新聞社を定年の1年前にやめ、小規模福祉作業所を開設した人がいると聞いて訪ねた。福岡市南区弥永2丁目。那珂川のほとりに広がる静かな住宅街に「あおぞら作業所」はあった。

作業所と聞いて、工場のような施設を思い浮かべる人もいるかもしれないが、そこは所長の大賀和男さん(60)の自宅の庭に建てられた延べ床面積23坪の木造2階建て。一般住宅とまったく変わらない外観で、内部も家庭的な雰囲気だ。05年4月にスタートして丸2年。ダウン症や自閉症など知的障がいのある仲間たち15人が通っている。



仲間たちは、クッキー班、はがき紙すき班、アルミ缶回収・プレス班に分かれて週5日、作業する。クッキーの材料の調合、紙すきの手さばき、リサイクルできないスティール缶を素早く見つけ出す技など、仲間たちの中から次々と「職人」が育っているという。
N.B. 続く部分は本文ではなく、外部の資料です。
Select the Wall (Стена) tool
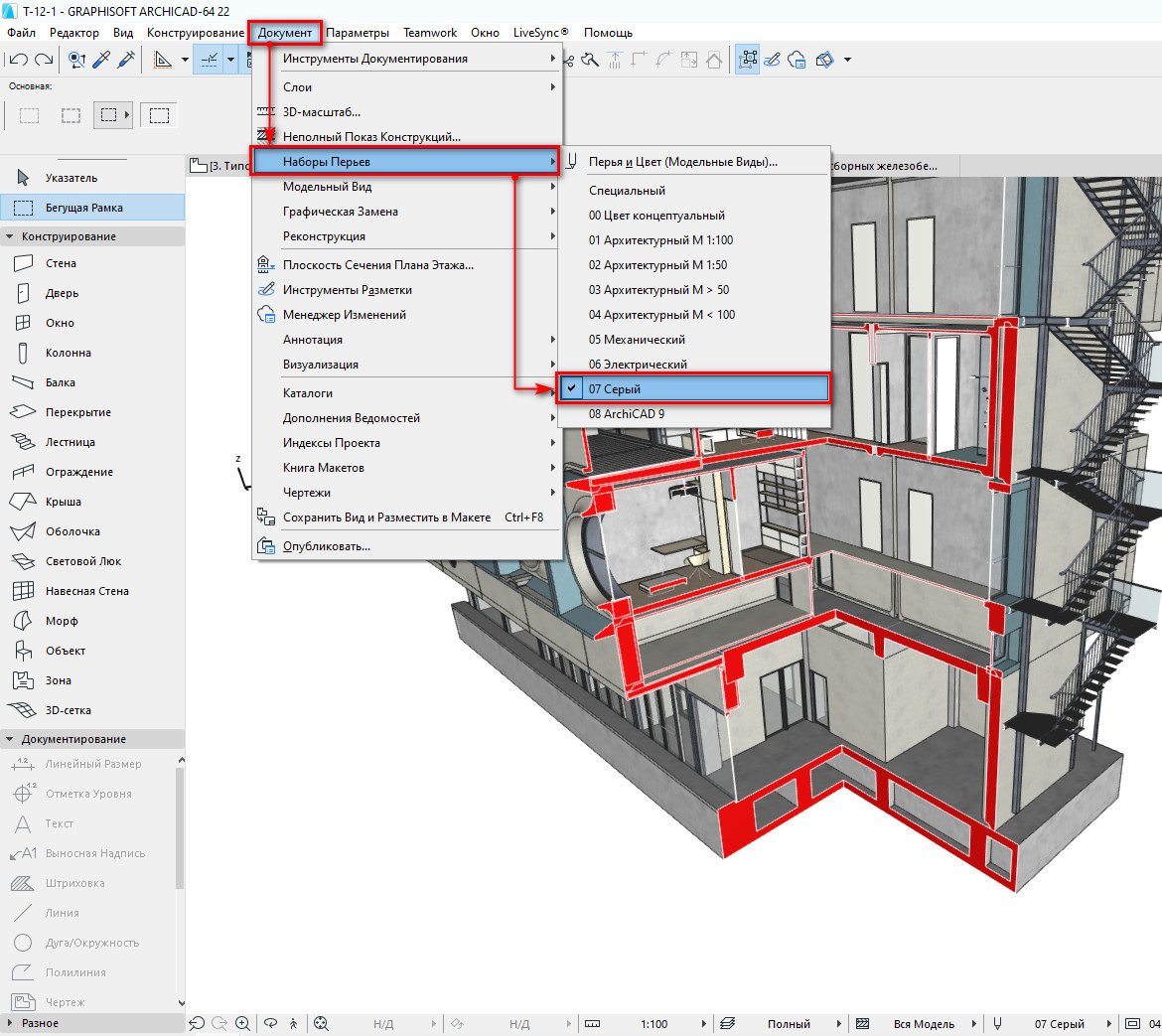The width and height of the screenshot is (1162, 1036). [60, 263]
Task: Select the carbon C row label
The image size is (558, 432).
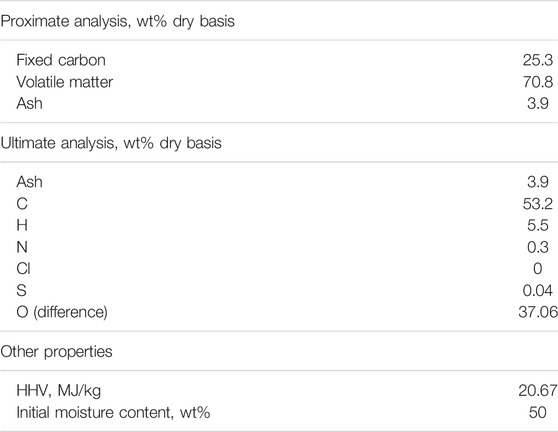Action: coord(22,204)
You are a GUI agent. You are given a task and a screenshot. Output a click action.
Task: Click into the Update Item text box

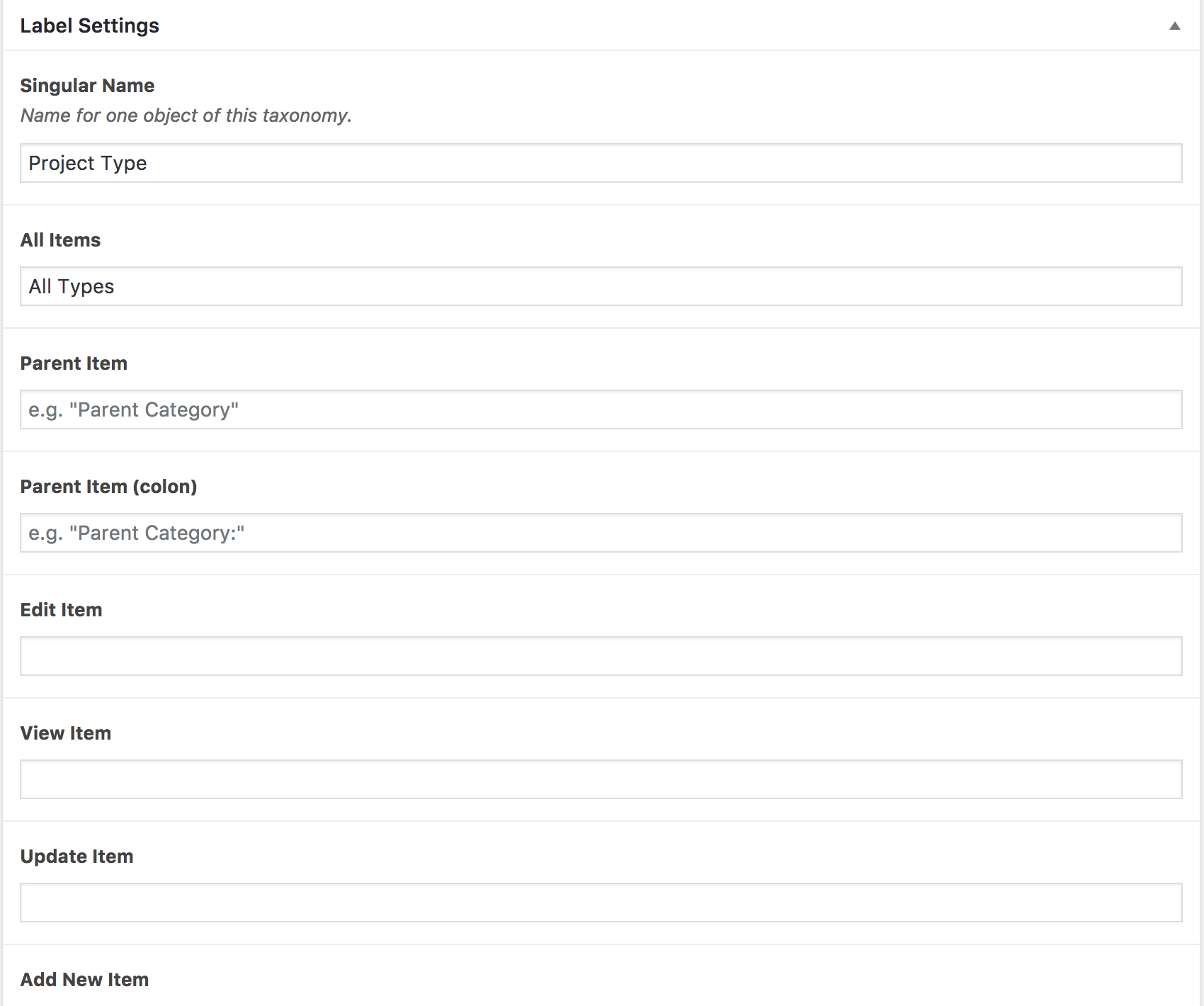(x=601, y=903)

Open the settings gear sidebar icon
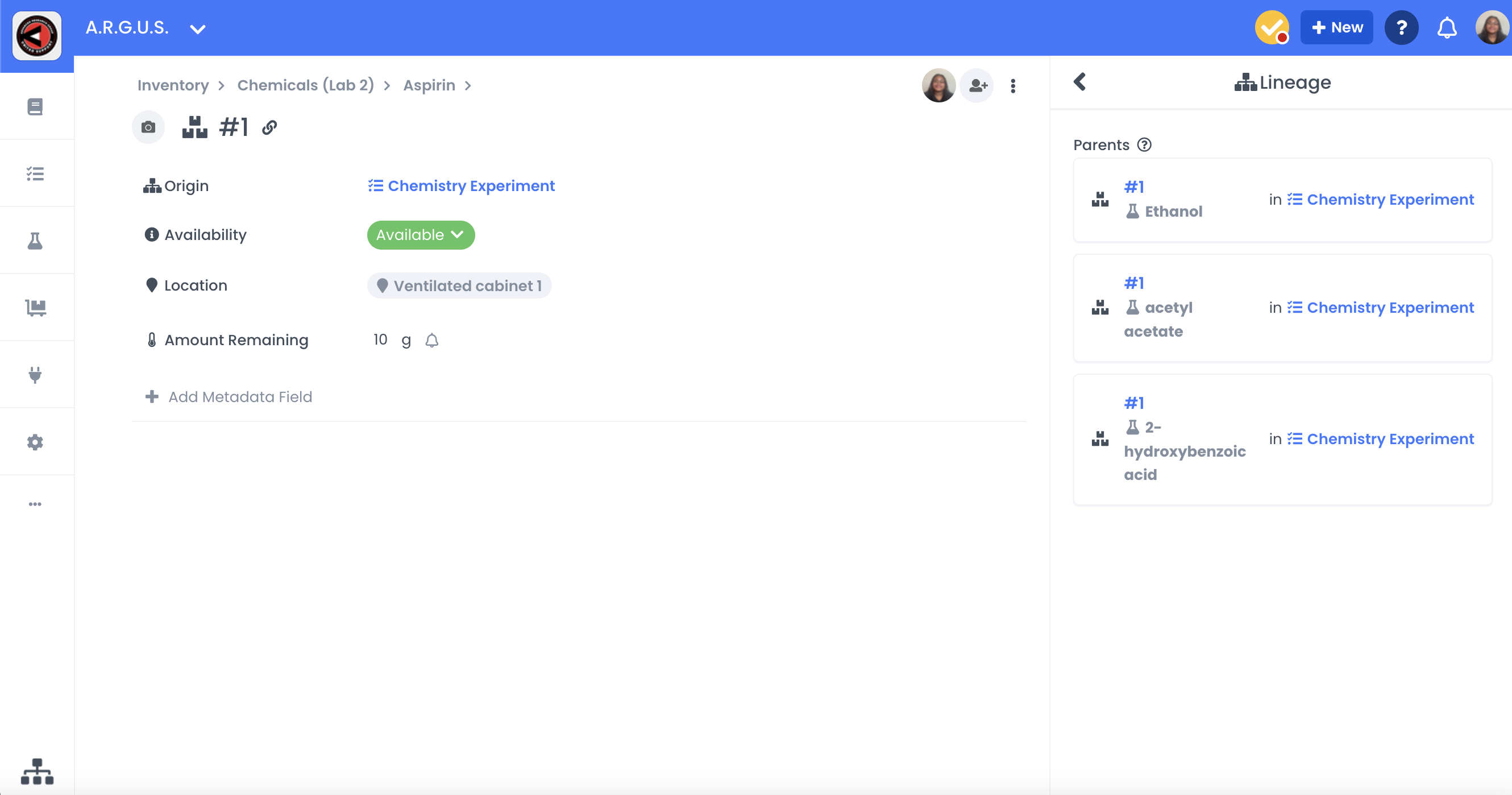click(35, 442)
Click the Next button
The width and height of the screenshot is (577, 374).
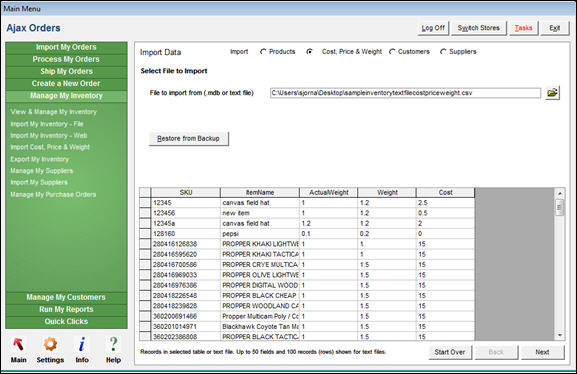pyautogui.click(x=542, y=352)
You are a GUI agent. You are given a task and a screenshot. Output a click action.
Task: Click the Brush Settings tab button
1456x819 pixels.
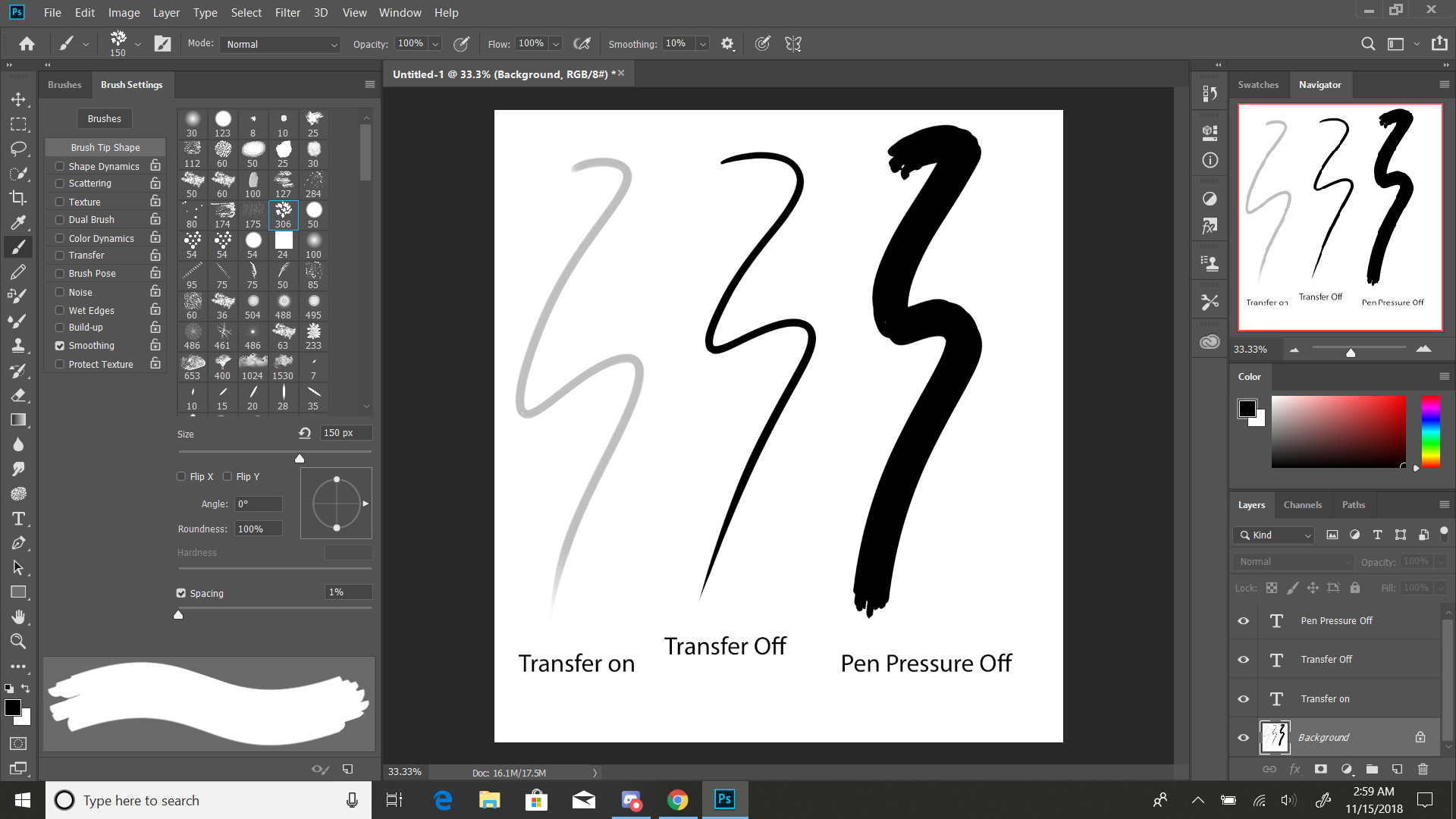[x=131, y=84]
「にぎやかな仲間が時間になると真剣な顔になったり、仲間同士が見せる気遣い、笑顔のなかった仲間が今日は一度笑ったなど、小さなことですが、私は毎日感動をもらっています」と大賀さんは語る。

 

小規模作業所は、養護学校などを卒業して成人を迎える年齢となった障害者が、一般の職場には受け入れてもらえず、行き場のない現実に直面した親たちと障がい児教育や福祉の関係者が力を合わせて、障がい者の働く場所と仲間との交流の場所を確保しようと、1970年代から全国に作られ始めた。

現在、全国に6000カ所余り、障害者本人と親たちの希望の星となっている。最近では、大賀さんのように個人が開設する例も増えているという。

 

大賀さんは長崎大学で障害者のボランティアサークルに所属している時、「障害者と共に生きる」を実践する長崎の「なずな園」(99年閉園)園長の近藤原理さんに出会った。それが、自分の原点だという。「こんな素晴らしい人がいるんだと強い衝撃を受けました」と語る大賀さんは、福祉や医療の取材を志して毎日新聞社に入社。鹿児島、宮崎、沖縄など10回に及ぶ転勤生活の中でも、福祉の取材を行ってきた。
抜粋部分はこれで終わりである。